The event, which included lunch for all attendees, was organized and run by students in an anthropology class on museology (ANTH 470) taught by Assistant Professor Tarisi Vunidilo.
“The theme was a celebration of women’s achievements in the field of museums,” says Vunidilo. “We wanted to raise awareness of women in museums, raise awareness of women in anthropology, and raise awareness of women’s achievements in general.”
The event featured three keynote speakers: Momi Naughton, formerly of the Bishop Museum and currently Heritage Center Coordinator at the North Hawai‘i Education and Research Center in Honokaʻa; Nicole Garcia, a graduate student in the UH Hilo anthropology department and a colleague of Naughton’s at the Heritage Center; and Celia Bardwell-Jones, associate professor of philosophy and chair of gender and women’s studies at UH Hilo.
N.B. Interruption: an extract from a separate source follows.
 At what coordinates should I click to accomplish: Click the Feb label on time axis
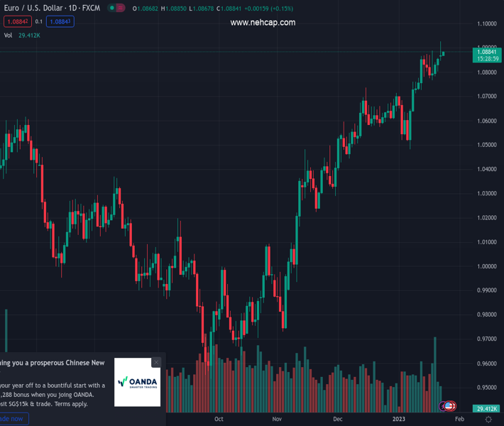[x=459, y=419]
In Bardwell-Jones’s talk, “Curating Colonialism: Epistemic Resistance and Repatriating Knowledge in the British Museum and Cañada de La Virgen in San Miguel de Allende, Mexico,” she discussed her recent trip to Mexico as part of her ongoing research project on museum ethics. In particular, she spoke about how colonial objects are curated in museums for public presentation.
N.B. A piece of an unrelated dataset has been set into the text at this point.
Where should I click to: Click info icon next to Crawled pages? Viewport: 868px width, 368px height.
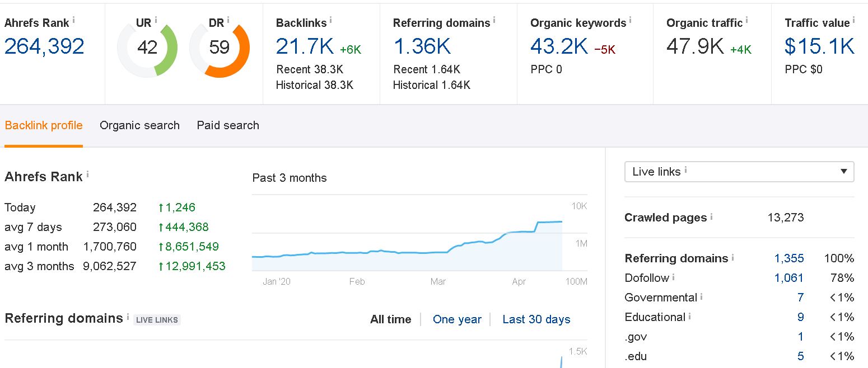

“I wanted to give Tarisi’s students a broader, global perspective on the ethical dimensions of the work that they see themselves doing in the future,” she says.
Student presentations
In addition to the speakers’ keynote addresses, the students from Vunidilo’s museology class gave region-based presentations on the status of women in museums in Hawai‘i, Oceania, and the USA. The presentations included information on regional trends in the representation and pay of women in different roles, such as curators and directors. The students found that representation of women in museums is increasing, but that their pay still lags behind men.
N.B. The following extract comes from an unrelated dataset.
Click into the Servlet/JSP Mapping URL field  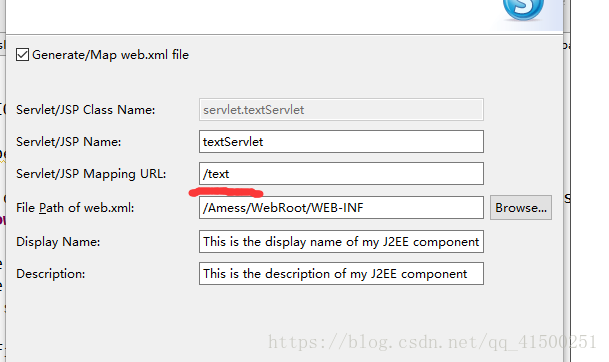click(341, 174)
Vunidilo says she is proud of her students for organizing the symposium by themselves and for their public speaking.
“Some of them are naturally shy and fearful of public speaking so for them it was a baptism by fire,” says Vunidilo. “I really pushed them out of their comfort zone and some of them told me later that they needed that.”
Collaborative effort
Vunidilo is grateful for the cooperation between the anthropology, philosophy, and gender and women’s studies departments in putting together the event.
“That’s why I love this university, the professors don’t work in silos,” she says. “They work across departments and across disciplines and this symposium was a really good example of that.”
The event was funded by grants from the College of Arts and Sciences and by the Gender and Women’s Studies Program at UH Hilo.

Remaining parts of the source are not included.